The following paragraphs introduce these four former groups:
Bombacaceae: a small group, mostly trees from tropical South America, including Adansonia (Baobab) and others with distinctive swollen trunks, Ochroma pyramidale the source of balsa wood, and Ceiba and Bombax spp. from which the fibre kapok is derived.
Sterculiaceae: quite a large group, mainly tropical and subtropical trees and shrubs, with several genera extending into more temperate zones. The type genus Sterculia, of some 150 species, includes some native in northern Australia. Various species are valued for timber, oil, and edible seeds among other uses. Brachychiton rupestris (Queensland Bottle Tree) with a distinctive swollen trunk, and B. acerifolius (Flame Tree, Pl. 22a–e) with striking red flowers, are grown for ornament. Lasiopetalum (Pl. 22f, g) and Thomasia (Fig. 100), both endemic Australian genera of small shrubs, are seen in native gardens. Theobroma cacao, originally from South America but now much cultivated, is the source of chocolate.
Tiliaceae: a small, widely distributed group of trees and shrubs, mostly tropical, some extending to temperate areas. Corchorus spp. provide the fibre jute, and Tilia (Linden) trees are valued for timber and ornament.
Malvaceae: a large, cosmopolitan group of trees, shrubs and herbs. Many ornamentals are seen in gardens including Alcea (Hollyhock), Abutilon (Lantern Flower), Alyogyne (Native Hibiscus), Hibiscus (Pl. 21h), Malva (Mallow), and Malvaviscus (Wax Mallow, Fig. 99; Pl. 21i). Gossypium sturtianum (Sturt’s Desert Rose), a widely distributed native species in inland mainland Australia, is the floral emblem of the Northern Territory. Other Gossypium species are of considerable economic value as the source of cotton. Common weeds include Lavatera spp., Malva nicaeensis (Mallow of Nice, Pl. 21f, g), M. parviflora (Small-flowered Mallow, Pl. 21e) and other Malva spp., Modiola caroliniana (Red-flowered Mallow), and Sida rhombifolia (Paddy’s Lucerne).
Fig. 99 Malvaviscus arboreus (Wax Mallow, Turk’s Cap)
Spreading shrub to 2 m; leaves broadly ovate, to 15 cm long, hairy, becoming 3-lobed at the apex; flowers bright red (Pl. 21i), solitary in the axils, epicalyx of bracts surrounding the tubular calyx; petals joined to the filament tube which surrounds, but is free from, the style. Native to South America, sometimes grown for ornament. Flowering mostly in summer to autumn. (a–b ×2, c ×2.5, d ×2, e ×7)

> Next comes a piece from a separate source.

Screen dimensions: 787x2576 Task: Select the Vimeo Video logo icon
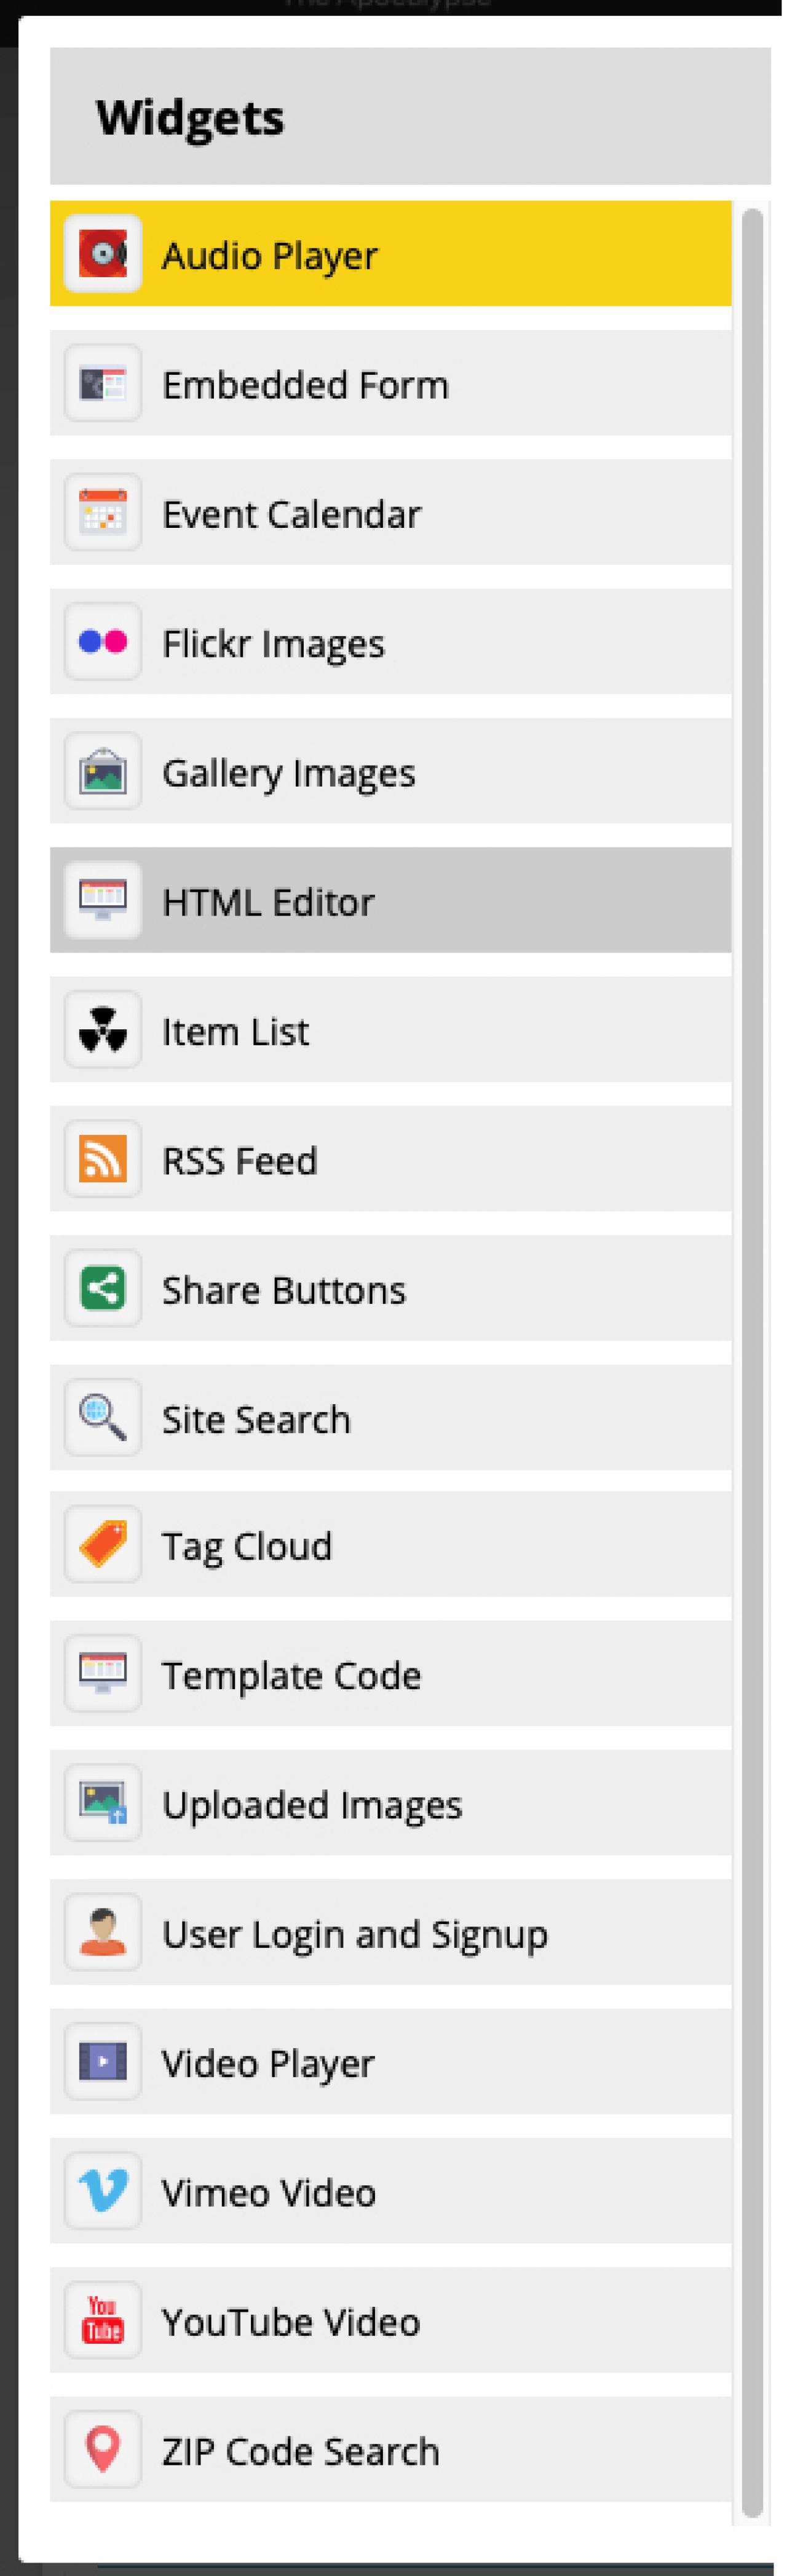pyautogui.click(x=102, y=2192)
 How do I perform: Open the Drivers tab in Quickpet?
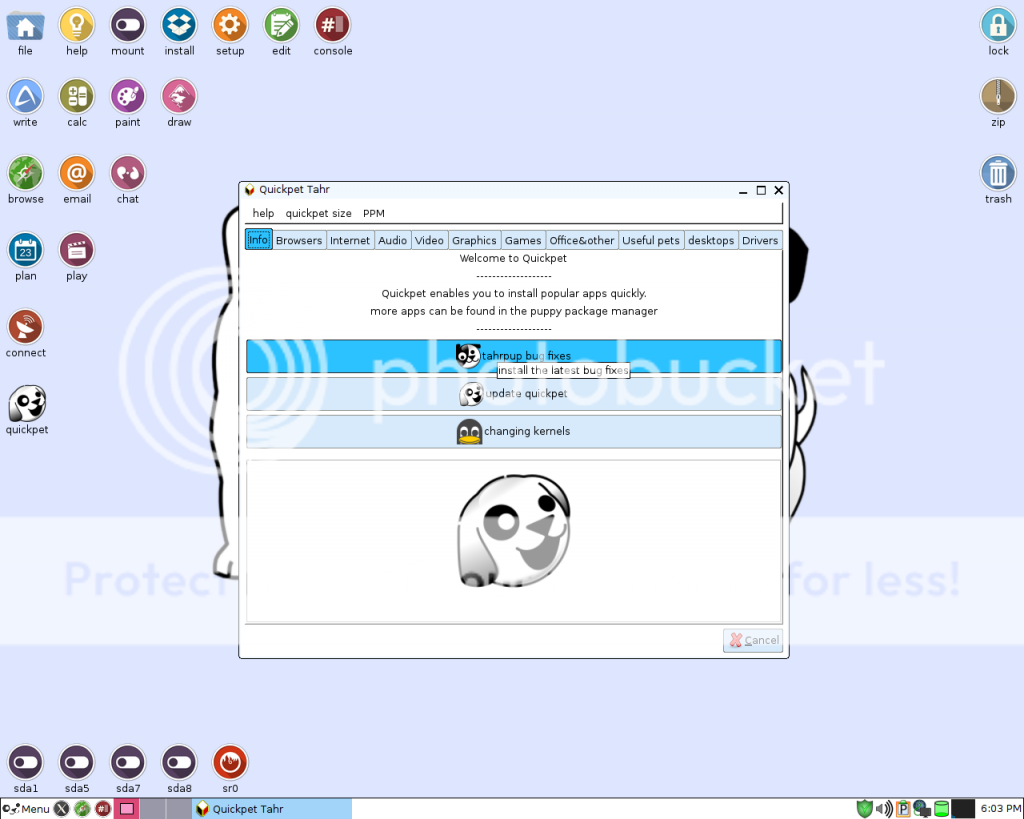point(759,240)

Flowers | Usually actinomorphic, bisexual or unisexual, often with extra segments forming an epicalyx (Fig. 99a; Pl. 21h, i). Inflorescences diverse. |
Calyx | Sepals usually 5, commonly united (Fig. 99a; Pl. 21b, h), sometimes free. |
Corolla | Petals usually 5, free, sometimes absent (as in Brachychiton, Pl. 22b–d), often joined to the base of a column of united filaments (Fig. 99b; Pl. 21c). |
Androecium | Stamens 5 to numerous, the filaments often united into a tube (filament column, staminal column, staminal tube) around the style (Fig. 99b; Pl. 21c, h). Staminodes often present. |
Gynoecium | Carpels few to many, united (sometimes regarded as free, e.g. in Brachychiton Pl. 22b, d). Ovary superior. Placentation usually axile (Fig. 99e; Pl. 21d). |
Fruit | Numerous types. Often breaking into segments (mericarps) each derived from 1 carpel. |
Plants are mostly trees or shrubs, sometimes lianes or herbaceous. Leaves are usually alternate, the blades often quite broad and lobed or toothed, the main veins palmate and ending in the marginal teeth. Stipules usually present.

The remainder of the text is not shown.